Más acá de los conflictos intraculturales, más acá de la tradición europea, más acá de las formas indias y negras que en extraño sincretismo conviven con las occidentales, más acá de la cultura que no hemos inventado, está nuestra idiosincrasia de pueblo, la concreción singular de lo humano en esta tierra nuestra. Pero más acá aun, aquí mismo, centro primigenio, nuestra libertad y nuestra finitud irremediables.
Hemos alienado nuestra radical libertad, por eso las oscuras fuerzas creadoras de nuestro pueblo no pueden manifestarse sino negativamente. A un enfrentamiento de nuestra libertad consigo misma sólo podemos venir por un camino de regreso que atraviese lúcidamente todos los estratos hasta llegar aquí.
Al rechazar y condenar las manifestaciones negativas de nuestra idiosincrasia –oscura y pertinaz defensa en que fulgura la sangre fecunda de dioses mestizos degollados– no hacemos sino enajenarnos más y más.
Para que pueda surgir un filosofar venezolano o un filosofar en Venezuela, una reflexión genuinamente nuestra dirigida a la totalidad, interpretadora del ser y la nada, del conocimiento y del valor, para saber o hacer nuestro destino, para decir nuestro ser y ser nuestro decir tenemos que emprender un largo viaje hacia nosotros mismos.
Notas al pie:
* Si, como decía Parménides, hay una identidad entre Ser, Pensar y Decir; la “manera de pensar” (traducción de modus cogitanti) de una persona es idéntica a su forma de actuar y a su discurso.
** Accionar inmediatamente en medio del asunto.

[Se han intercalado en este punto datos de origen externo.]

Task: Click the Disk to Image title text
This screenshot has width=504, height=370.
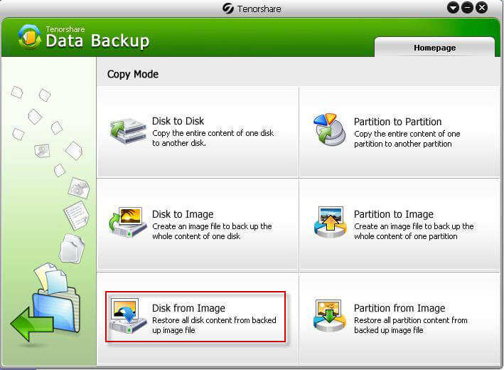Action: point(183,214)
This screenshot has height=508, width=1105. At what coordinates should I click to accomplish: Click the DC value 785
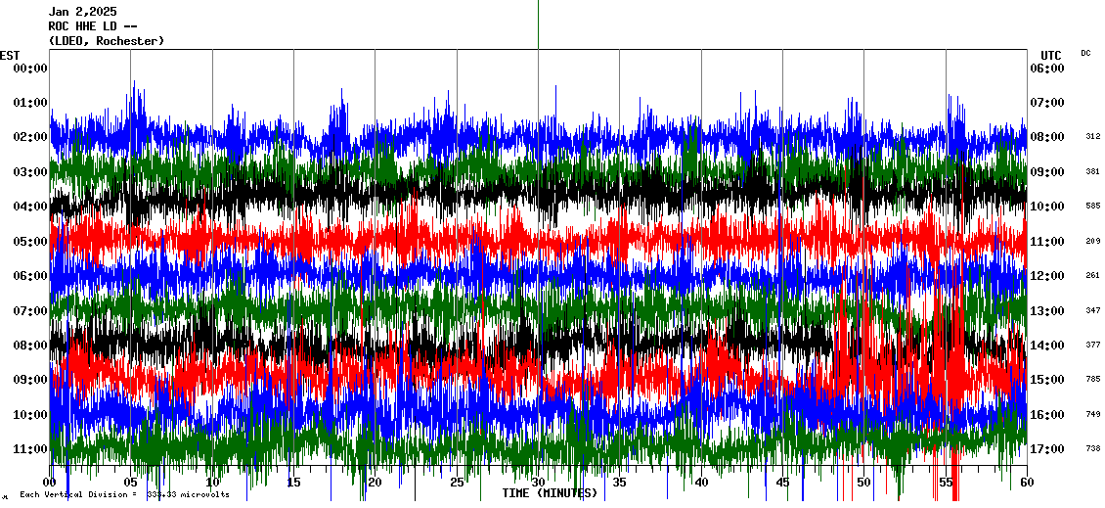click(x=1092, y=380)
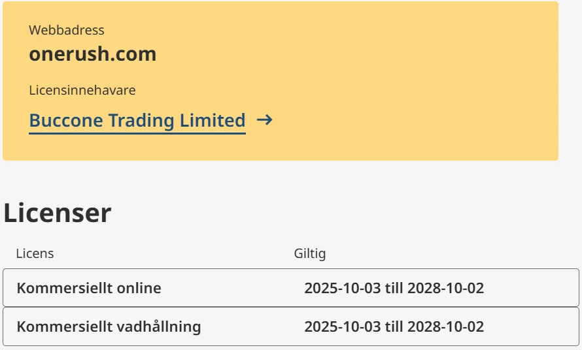Click the Licensinnehavare label

[82, 90]
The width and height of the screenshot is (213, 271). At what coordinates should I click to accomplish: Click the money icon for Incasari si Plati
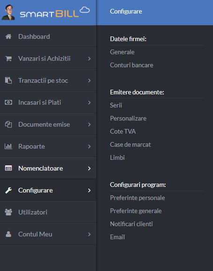click(x=8, y=102)
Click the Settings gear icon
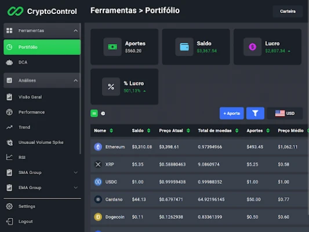This screenshot has width=309, height=232. [9, 206]
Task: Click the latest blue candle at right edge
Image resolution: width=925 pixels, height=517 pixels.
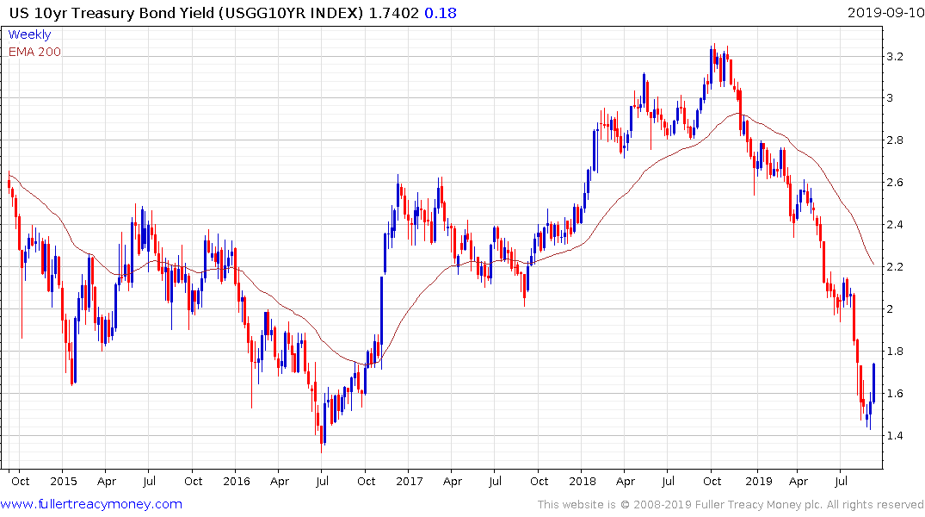Action: 873,383
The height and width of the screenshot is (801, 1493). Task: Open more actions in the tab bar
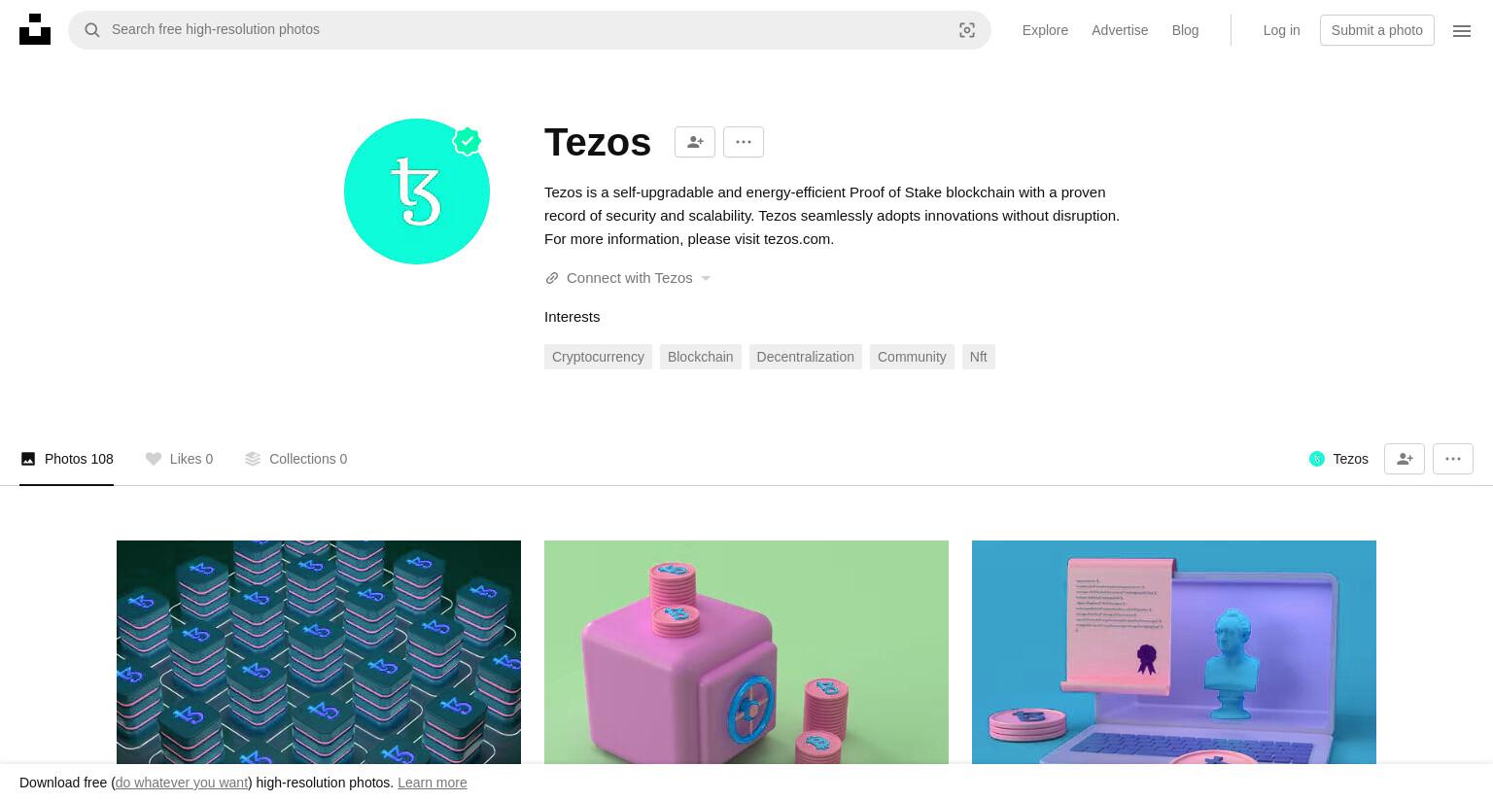pos(1453,459)
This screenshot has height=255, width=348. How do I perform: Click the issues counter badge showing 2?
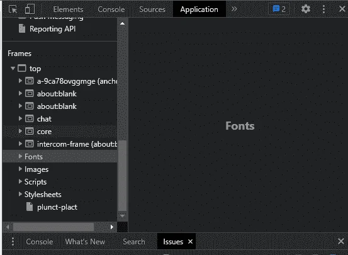point(279,9)
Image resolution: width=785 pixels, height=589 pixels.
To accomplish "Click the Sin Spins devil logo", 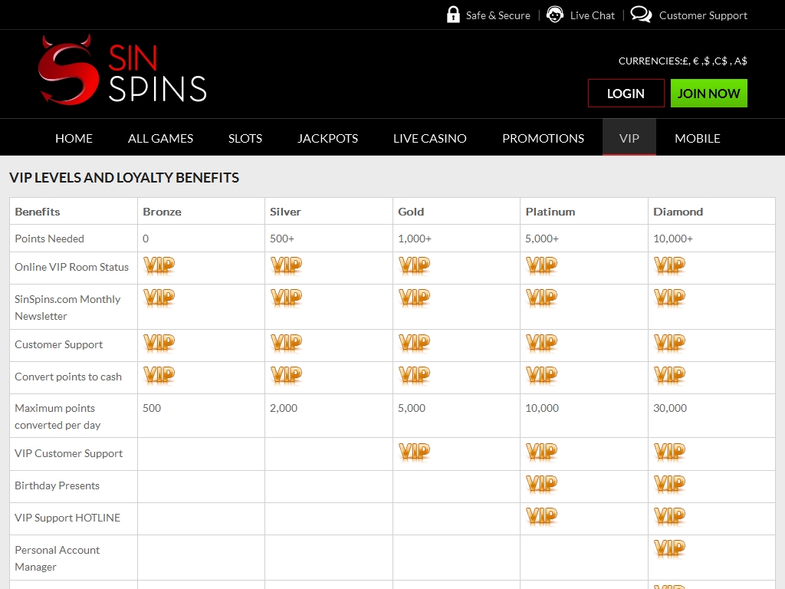I will [123, 71].
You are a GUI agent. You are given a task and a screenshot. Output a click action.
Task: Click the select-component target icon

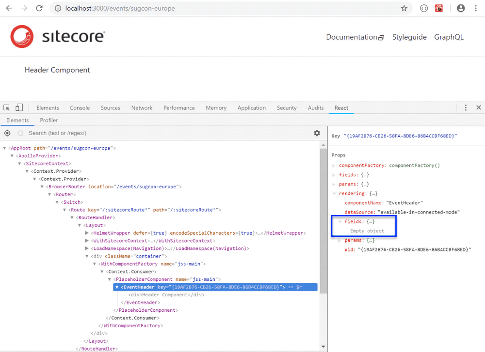pyautogui.click(x=7, y=133)
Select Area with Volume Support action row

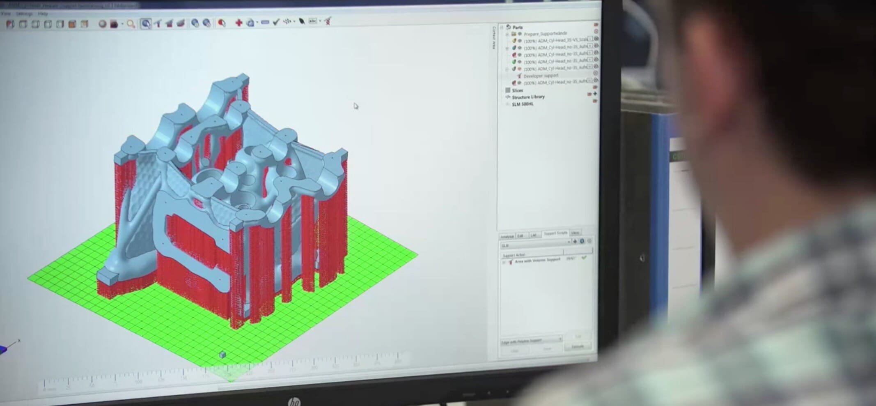pos(537,260)
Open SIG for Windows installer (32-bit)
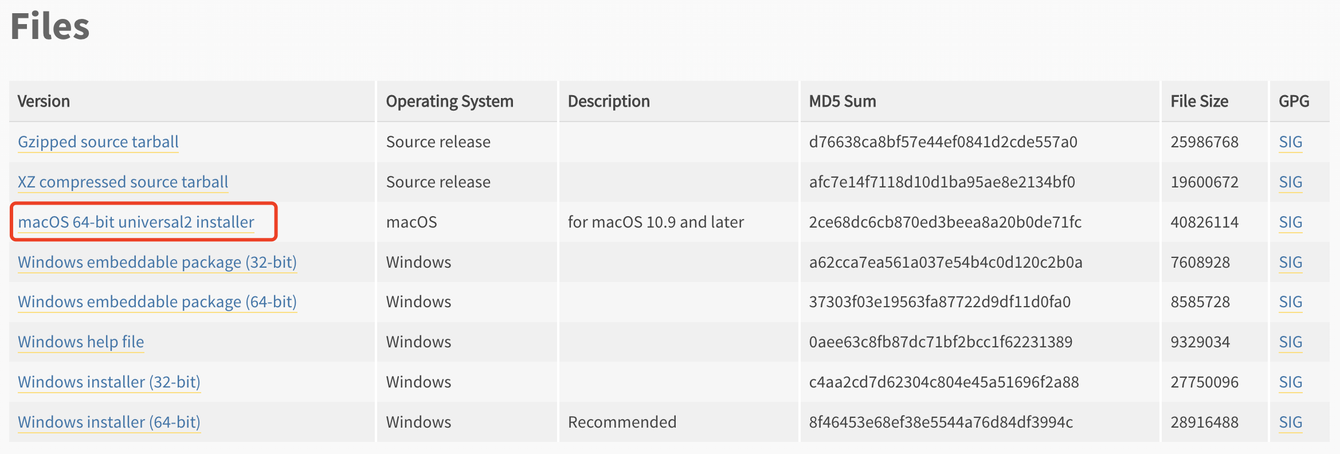Image resolution: width=1340 pixels, height=454 pixels. pos(1290,382)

Es propio de la filosofía empezar el asunto en un punto donde al parecer ya está bastante avanzado. Ex- tendiendo este concepto, es común descubrirse, o darse cuenta de algo cuando se está allí. La vida enseña que las cosas empiezan a veces de golpe, y no como sería “lógico”, por orden o sucesión.
*** Esta denominación se le da a toda la teoría que se produce en torno al tema del conocimiento, al acto de conocer. Es parte de una terminología técnica que ayuda a estudiar la filosofía de un determinado autor, o un sistema de pensamiento.
**** Momentos que describe el filósofo René Descartes, cuando se descubre en su “pienso, por tanto existo”. Primero describe que ese “pienso” lo emite una cosa que piensa (res cogitans), luego cabe reconocer que esa cosa se vale de un estado físico, mudable, flexible, algo que se “extiende” (res extensa) en el espacio.